Жизнь детей подвержена случайности и подчинена «системе». Особенно злостными оказываются последствия, которые влечет за собой «система». В подтексте этого высказывания лежат воспоминания уже не о деревенском детстве, а о годах детства, отрочества, юности, проведенных в стенах казенных учебных заведений — Дворянского института и лицея. Образы носителей пагубной воспитательной системы часто в разной связи выходили на страницы салтыковских произведений преподносящими своим подопечным массу «кратких наук». Очень может быть, что, всматриваясь в «даль» писавшейся им хроники, Салтыков надеялся собрать эти фрагменты и отрывки в цельную картину, подобную картине провинциального Пошехонья. Но сил для этого уже не оставалось.

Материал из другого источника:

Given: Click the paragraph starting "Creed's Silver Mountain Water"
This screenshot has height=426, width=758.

Здесь же, в главе о «детском вопросе», Салтыков высказался о «системе» прямо и недвусмысленно — публицистически (кстати, именно этих страниц испугались Соболевский и Гайдебуров).
Под гнетущим нивелирующим, стирающим самобытность личности воздействием «системы» (в «Мелочах жизни» Салтыков назвал это «циркуляром») «детская жизнь подтачивается в самом корне, подтачивается безвозвратно и неисправимо, потому что на помощь системе являются мастера своего дела — педагоги, которые служат ей не только за страх, но и за совесть.

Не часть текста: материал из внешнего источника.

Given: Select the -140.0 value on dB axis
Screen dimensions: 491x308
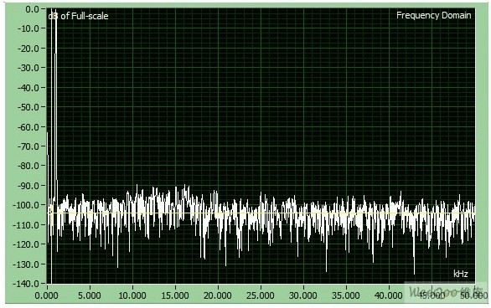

В согласность ее требованиям, они ломают природу ребенка, погружают его душу вмрак, и ежели не всегда с полною откровенностью ратуют в пользу полного водворения невежества, то потому только, что у них есть подходящее средство обойти эту слишком крайнюю меру общественного спасения и заменить ее другою, не столь резко возмущающею человеческую совесть, но столь же действительною. Средство это... заключается в замене действительного знания массою бесполезностей, которыми издревле торгует педагогика.
Спрашивается: что могут дети противопоставить этим попыткам искалечить их жизнь? Увы! подавленные игом фатализма, они не только не дают никакого отпора, но сами идут навстречу своему злополучию и безропотно принимают удары, сыплющиеся на них со всех сторон. Бедные, злосчастные дети!.. Нет у них мерила ни для оценки поступков, ни для различения добра от зла. Сердца их поражены преждевременною дряблостью, умы не согреты стремлением к добру и человечности; понятие о Правде отсутствует». Говоря об угнетающей детский ум и детское сердце педагогической системе, Салтыков, конечно, подразумевал и тот общий порядок вещей, то общественное состояние, при котором такая система становится возможной.